A colleague of mine lamented his own misuse of time recently.  A good employee was facing some tough personal challenges along with a professional choice to move into a new role.  This move had been delayed by a few months due to work and personal factors, and now the employee was staring at the need to make a decision. The passage of time had blurred some of her enthusiasm for the role and she requested fifteen minutes of my colleague’s time to reset on the role and next steps.  She had communicated that it was possible that she didn’t want to proceed.

Instead of engaging in the discussion, my colleague dismissed the request to talk and told the employee to think carefully about the role and to let him know if she was going to proceed.  While he wasn’t face-to-face with the individual after indicating that there would be no more talking about the job and next steps, he realized that he had made a mistake just by the sound of the person audibly deflating on the other end of the phone.

The employee quit the next morning.

The Bottom-Line for Now:

In hindsight, my colleague reflected that his primary reason for pushing off the  conversation was that he sensed it would be filled with all sorts of personal baggage.  He could tell that there were issues other than the position at play, and he decided that he didn’t want to play life counselor.  In his time since the incident, he now understands that he completely whiffed on handling the situation.

It would be nice to never have to deal with personal baggage, but on the other hand, every one of us brings our own personal baggage along with us to work everyday.

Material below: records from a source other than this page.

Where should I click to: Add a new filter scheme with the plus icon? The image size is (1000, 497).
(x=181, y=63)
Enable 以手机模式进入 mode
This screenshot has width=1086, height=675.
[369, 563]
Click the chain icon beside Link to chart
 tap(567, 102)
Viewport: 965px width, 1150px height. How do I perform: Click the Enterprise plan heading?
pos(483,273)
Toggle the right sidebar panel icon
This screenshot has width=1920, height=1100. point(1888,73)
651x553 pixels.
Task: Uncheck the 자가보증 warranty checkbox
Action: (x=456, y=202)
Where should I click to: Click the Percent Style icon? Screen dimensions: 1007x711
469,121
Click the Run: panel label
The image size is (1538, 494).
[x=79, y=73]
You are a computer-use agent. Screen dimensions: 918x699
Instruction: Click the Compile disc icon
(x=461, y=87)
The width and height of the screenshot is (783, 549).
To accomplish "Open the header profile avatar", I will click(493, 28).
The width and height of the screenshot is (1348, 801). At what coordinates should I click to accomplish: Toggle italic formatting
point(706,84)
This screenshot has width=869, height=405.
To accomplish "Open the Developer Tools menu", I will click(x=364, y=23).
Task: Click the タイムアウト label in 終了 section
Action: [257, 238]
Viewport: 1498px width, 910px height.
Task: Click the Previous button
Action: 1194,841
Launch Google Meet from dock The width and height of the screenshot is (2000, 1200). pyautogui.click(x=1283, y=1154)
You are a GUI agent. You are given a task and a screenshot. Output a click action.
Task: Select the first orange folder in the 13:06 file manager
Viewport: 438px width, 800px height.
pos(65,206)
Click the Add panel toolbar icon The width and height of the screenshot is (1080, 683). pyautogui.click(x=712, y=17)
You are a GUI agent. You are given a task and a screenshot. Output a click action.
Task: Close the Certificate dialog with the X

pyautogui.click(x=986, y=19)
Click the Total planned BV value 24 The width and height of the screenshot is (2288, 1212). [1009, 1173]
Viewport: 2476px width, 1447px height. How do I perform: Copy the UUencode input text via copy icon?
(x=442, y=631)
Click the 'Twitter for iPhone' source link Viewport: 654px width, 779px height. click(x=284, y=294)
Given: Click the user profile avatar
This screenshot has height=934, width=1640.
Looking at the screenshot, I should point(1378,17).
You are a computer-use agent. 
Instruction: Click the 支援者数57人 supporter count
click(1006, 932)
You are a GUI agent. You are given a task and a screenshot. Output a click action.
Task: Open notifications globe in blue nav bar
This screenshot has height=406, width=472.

It’s who we are, and we don’t check that bag at the front-desk on the way into the office and then pick it up again on the way out.

While there are lines that are easily crossed where the leader should advise the worker on sources for help, those personal/professional conflicts that swirl in people’s minds at the point of a decision are fair game and worth investing your valuable time in as you plow through your day.  And remember, as a leader, your time is much more valuable to others than it is to you. (Yeah, I know this seems counter-intuitive, but it’s true.)

Spend the extra fifteen minutes today to help someone sort something out.  You’ll both be glad that you did.